# Exercise goal:
Exactly those lines that run from the one containing "[X-twitter] (1313, 1804)" through the last line of the entries below should be printed, and no others.

# Extracted information:
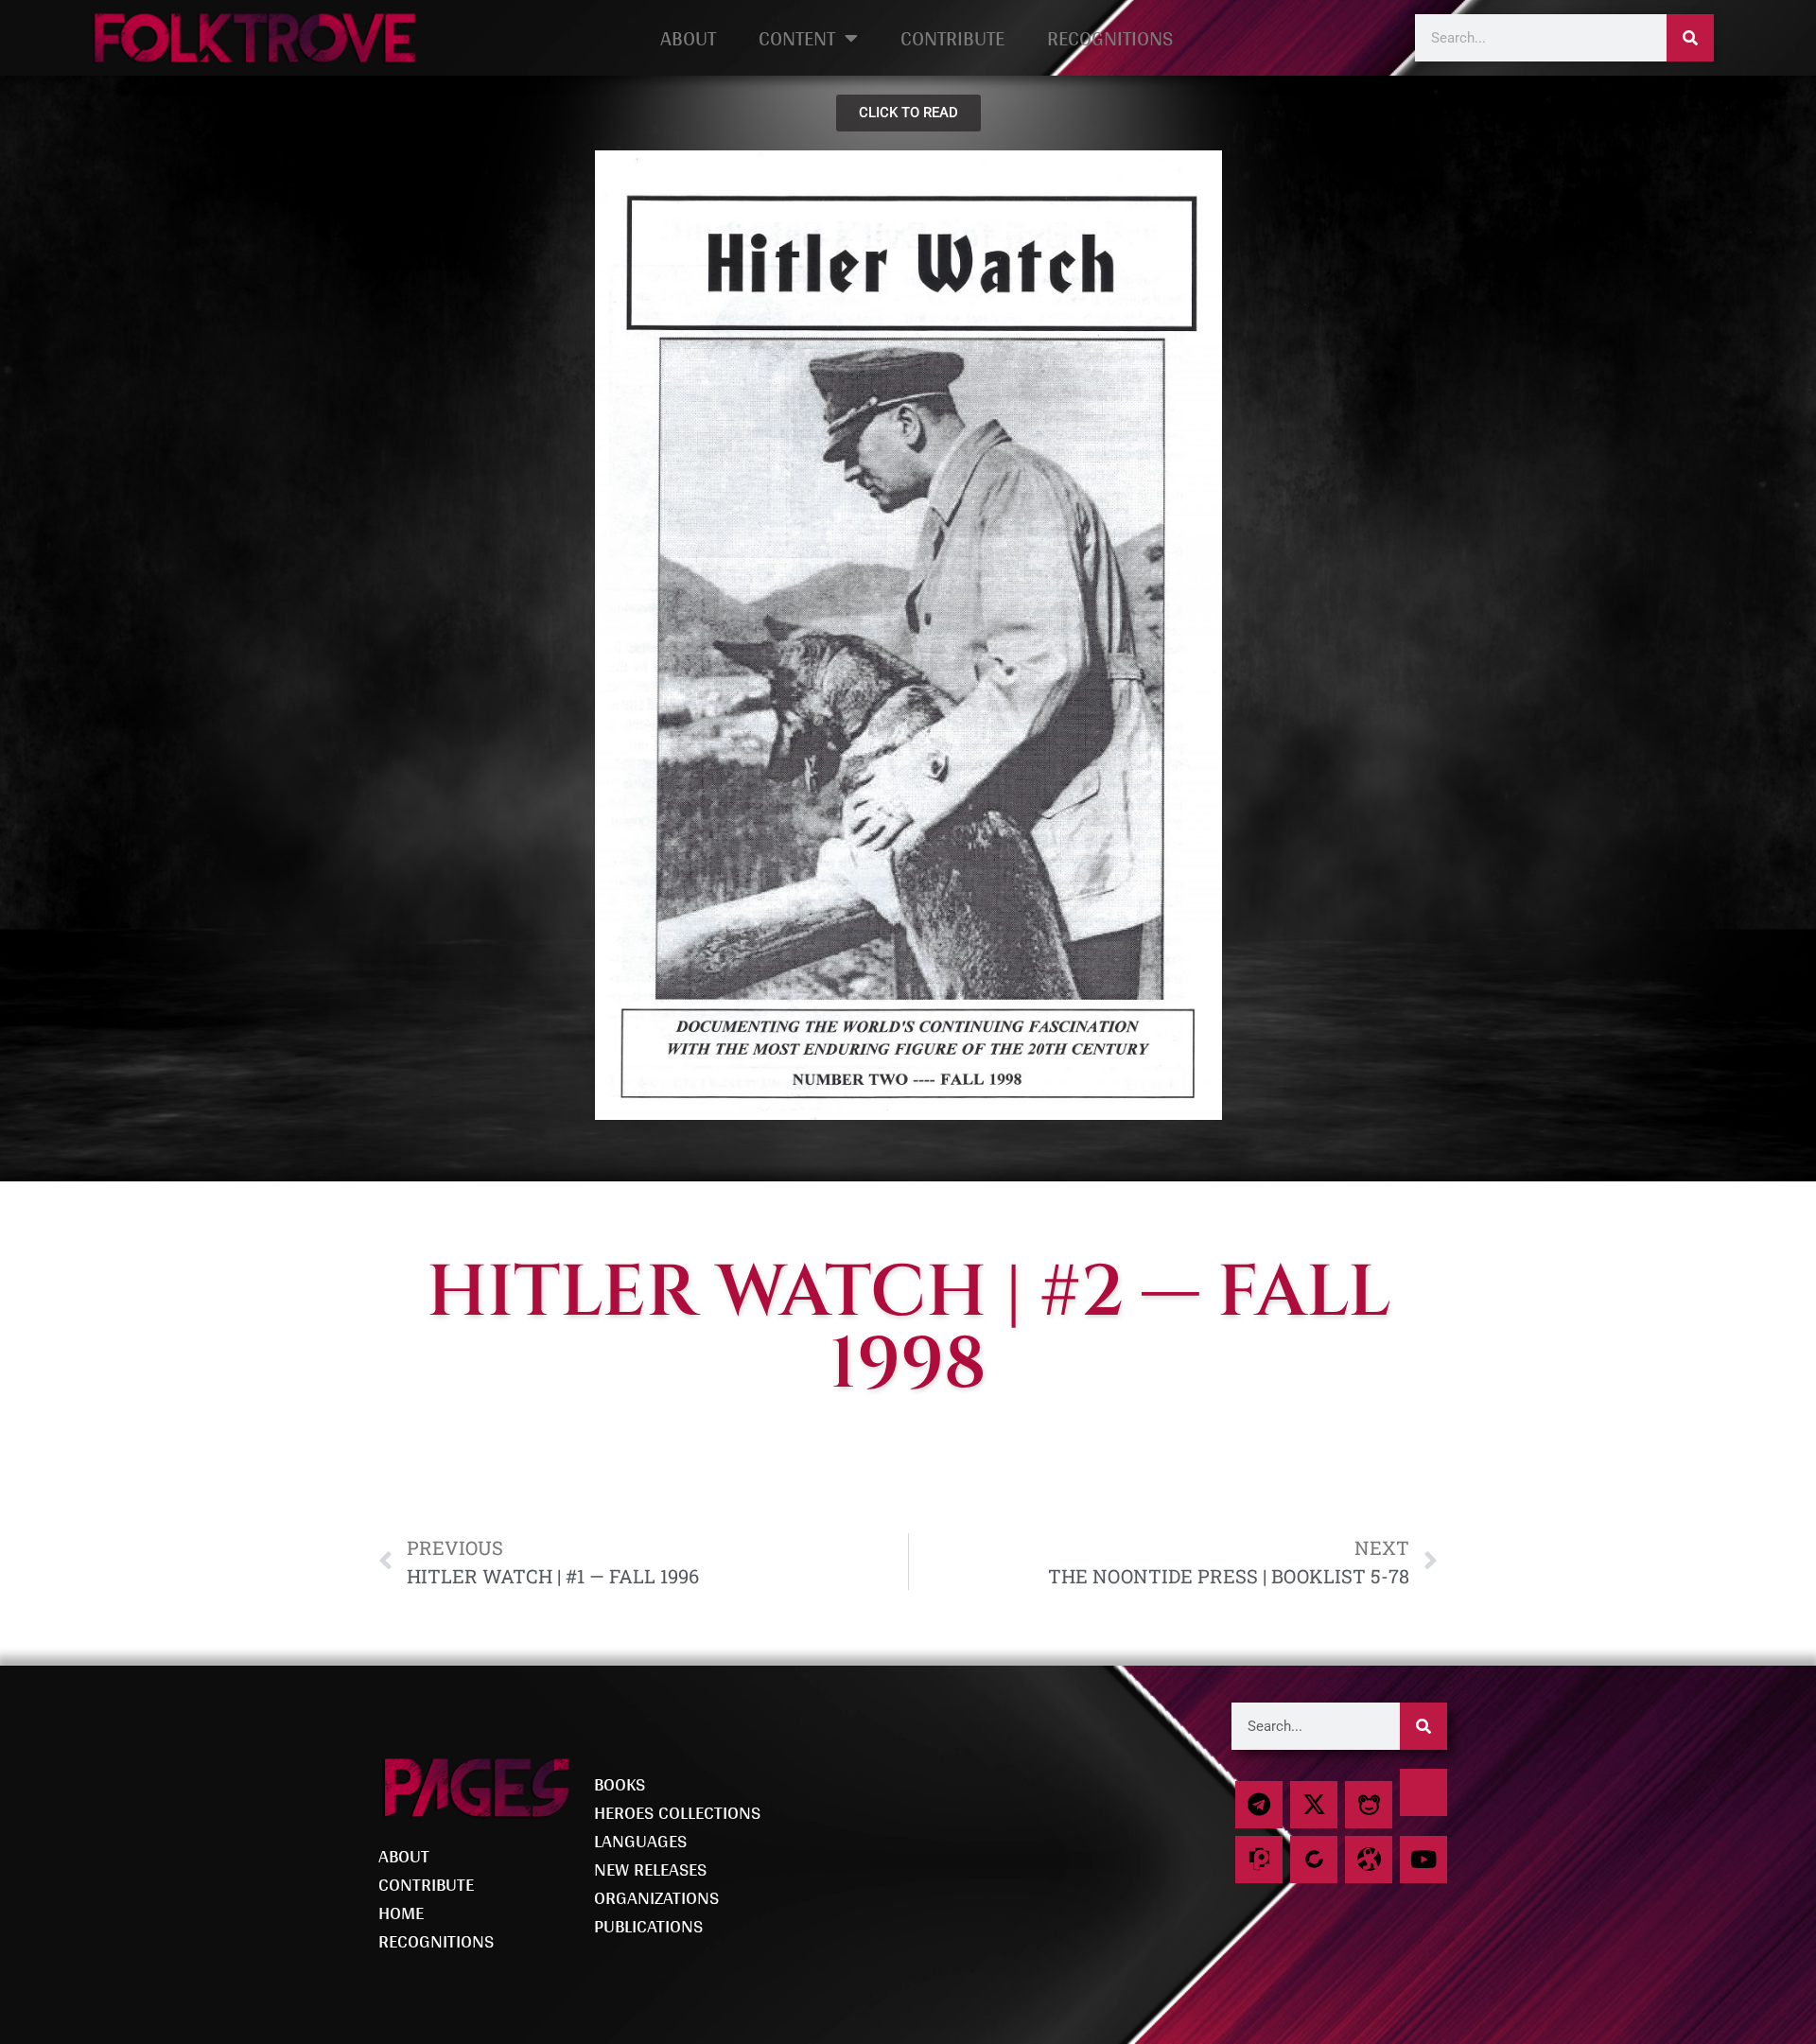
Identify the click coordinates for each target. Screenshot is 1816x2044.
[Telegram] (1259, 1804)
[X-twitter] (1313, 1804)
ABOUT (688, 38)
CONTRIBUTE (952, 38)
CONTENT (797, 38)
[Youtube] (1423, 1859)
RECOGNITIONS (1110, 38)
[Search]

# Exercise answer:
[X-twitter] (1313, 1804)
ABOUT (688, 38)
CONTRIBUTE (952, 38)
CONTENT (797, 38)
[Youtube] (1423, 1859)
RECOGNITIONS (1110, 38)
[Search]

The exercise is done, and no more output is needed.